Duloxetine was studied in 207
patients with primary fibromyalgia, with or without current major depressive
disorder.23 The study was a randomized, double-blind,
placebo-controlled trial conducted in 18 outpatient research centers in the
U.S. Subject charcteristics were as follows: 89% female, 87% white, mean age
of 49 years, and 38% with a current major depressive disorder. After a
single-blind placebo treatment for one week, subjects were randomly assigned
to receive duloxetine 60 mg twice a day or placebo for 12 weeks. Compared with
placebo, duloxetine-treated subjects showed significantly greater improvement
of pain, fibromyalgia, and quality of life. Duloxetine treatment improved
fibromyalgia symptoms and severity of pain regardless of baseline status of
depression. Compared with placebo-treated females, duloxetine-treated females
showed greater improvement on most efficacy measures, while duloxetine-treated
male subjects failed to improve significantly. However, it is important to
note that there were far fewer male subjects in the study. In females, the
effect of treatment on pain reduction was independent of the effect on mood or
anxiety. Duloxetine was well tolerated, with adverse effects being similar to
those reported with placebo.
Cyclobenzaprine has been shown
to be mildly effective in a meta-analysis of placebo-controlled trials.24
The meta-analysis showed that when patients are treated with cyclobenzaprine,
they are three times as likely to report an improvement in pain. Five patients
would need to be treated with the drug in order for one to improve. According
to this analysis, generalized pain improved early on with the drug, but there
was no improvement in fatigue or tender points at any time. Using a variety of
outcome measures, cyclobenzaprine-treated patients were three times as likely
to report overall improvement and moderate reductions in individual symptoms,
particularly sleep. A 5- to 10-mg dose three times daily was used. Patients
should be warned of prominent CNS side effects with cyclobenzaprine, including
dizziness, sedation, and dry mouth.
There are a number of
nonmedicinal options that may be effective for the treatment of fibromyalgia.
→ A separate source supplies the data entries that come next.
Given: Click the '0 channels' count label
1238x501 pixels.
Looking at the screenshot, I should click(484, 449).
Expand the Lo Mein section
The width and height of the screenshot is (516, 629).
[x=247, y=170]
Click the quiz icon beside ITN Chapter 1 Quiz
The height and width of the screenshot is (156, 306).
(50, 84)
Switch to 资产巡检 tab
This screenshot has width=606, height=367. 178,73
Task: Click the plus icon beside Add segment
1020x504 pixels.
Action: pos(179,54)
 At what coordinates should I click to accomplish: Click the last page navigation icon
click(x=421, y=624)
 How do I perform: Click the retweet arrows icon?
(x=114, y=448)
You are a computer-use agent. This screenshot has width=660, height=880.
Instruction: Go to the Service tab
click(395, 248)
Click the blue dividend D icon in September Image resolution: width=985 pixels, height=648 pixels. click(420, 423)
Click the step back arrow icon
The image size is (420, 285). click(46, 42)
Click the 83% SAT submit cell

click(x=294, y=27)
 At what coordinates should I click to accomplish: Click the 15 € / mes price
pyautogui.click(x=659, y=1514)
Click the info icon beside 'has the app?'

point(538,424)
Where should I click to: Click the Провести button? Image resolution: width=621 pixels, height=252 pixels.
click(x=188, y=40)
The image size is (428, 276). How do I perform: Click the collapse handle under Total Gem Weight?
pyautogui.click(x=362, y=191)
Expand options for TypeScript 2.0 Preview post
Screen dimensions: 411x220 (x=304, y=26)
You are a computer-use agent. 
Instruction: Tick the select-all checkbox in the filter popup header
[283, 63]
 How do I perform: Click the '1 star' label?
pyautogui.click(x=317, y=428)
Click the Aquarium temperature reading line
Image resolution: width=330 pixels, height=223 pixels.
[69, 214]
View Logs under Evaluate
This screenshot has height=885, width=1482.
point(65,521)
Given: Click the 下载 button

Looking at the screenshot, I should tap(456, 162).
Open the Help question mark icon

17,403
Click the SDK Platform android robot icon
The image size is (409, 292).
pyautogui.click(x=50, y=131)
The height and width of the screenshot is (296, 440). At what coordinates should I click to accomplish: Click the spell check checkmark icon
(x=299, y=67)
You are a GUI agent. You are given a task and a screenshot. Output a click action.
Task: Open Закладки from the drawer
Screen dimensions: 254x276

FMS patients typically avoid exercise because they believe that their pain
worsens after exercise. Aerobic activities such as biking, swimming, and
running are sometimes successful in attenuating FMS symptoms. In controlled
trials, aerobic exercise was able to decrease the amount of pain reported and
increased the threshold for pain.25,26 Strength training using
weights and elastic bands has been effective in reducing pain and the number
of tender points.26 Complementary and alternative medicine (CAM) is
sometimes used by FMS patients. However, evidence to confirm its
effectiveness is limited. It is important that the physician and pharmacist be
aware of all CAM substances the patient is taking, since some may have drug
interactions with prescribed therapy.
Some studies have shown that S
-adenosylmethionine can reduce pain and improve quality of sleep and sense of
well-being, while other studies have shown no benefit.27,28 In
addition, 5-hydroxytryptophan (5-HTP), the precursor to serotonin, has been
shown to have some benefit in FMS patients.29 Oral doses of 5-HTP
100 mg three times daily improved pain severity, quality of sleep, anxiety,
and the number of tender points. Additional options include hypnotherapy,
meditation, and cognitive behavioral therapy.30,31 These options
have shown some usefulness in selected FMS patients.
Pharmacist-to-Patient Counseling
Pharmacists should
reassure patients with FMS that improvement in pain tolerance, sleep, and
fatigue is likely with appropriate comprehensive and multidisciplinary
treatment. However, patients should understand that there is no cure for FMS,
and complete pain relief is often not possible. Pharmacists should emphasize
that active patient participation in the treatment program can help reduce
symptoms and improve quality of life. Patients should be educated about the
possible causes and aggravating factors of FMS.